If you're really pro-business, though, you can see the real market effect the rising prices of this Wild West is having: employers are opting out of providing coverage and those that aren't are getting crushed by the cost of benefits.
Employers want covered workers, but they can't afford it. If legislators really want to be pro-business, they can enact the Prescription for Pennsylvania right now and give us all a comparative advantage over other states that haven't gotten their act together. With a subsidized insurance scheme and a stronger regulatory environment controlling the costs of insuring people, we will look a lot more attractive to businesses looking to get started or relocate.
Forget taxes: healthcare is the real cost to good businesses doing good work, and we have a chance to get ahead-of-the-curve and position ourselves competitively against our rival states.
If you haven't done it yet, lend your name to Pennsylvanians United for Affordable Healthcare and help us get this market under-control and working for our state again.


The Meaning of 'Commonwealth'
Note that this is not the 'State' of Pennsylvania. Pennsylvania is one of the four commonwealths in the US (the others being KentuckyMassachusetts, and Virginia).
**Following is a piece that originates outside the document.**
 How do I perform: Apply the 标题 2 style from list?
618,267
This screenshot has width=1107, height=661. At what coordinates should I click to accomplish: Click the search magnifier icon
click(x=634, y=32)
While there is no practical difference between a 'state' and 'commonwealth,' the origin of the term is noteworthy in the context of public health. As Wikipedia notes, 'Thus commonwealth originally meant a state or nation-state governed for the common good as opposed to an authoritarian state governed for the benefit of a given class of owners.'
I would suggest that governing for the common good of Pennsylvanians all but obligates the enactment of Gov. Rendell's Prescription for Pensylvania.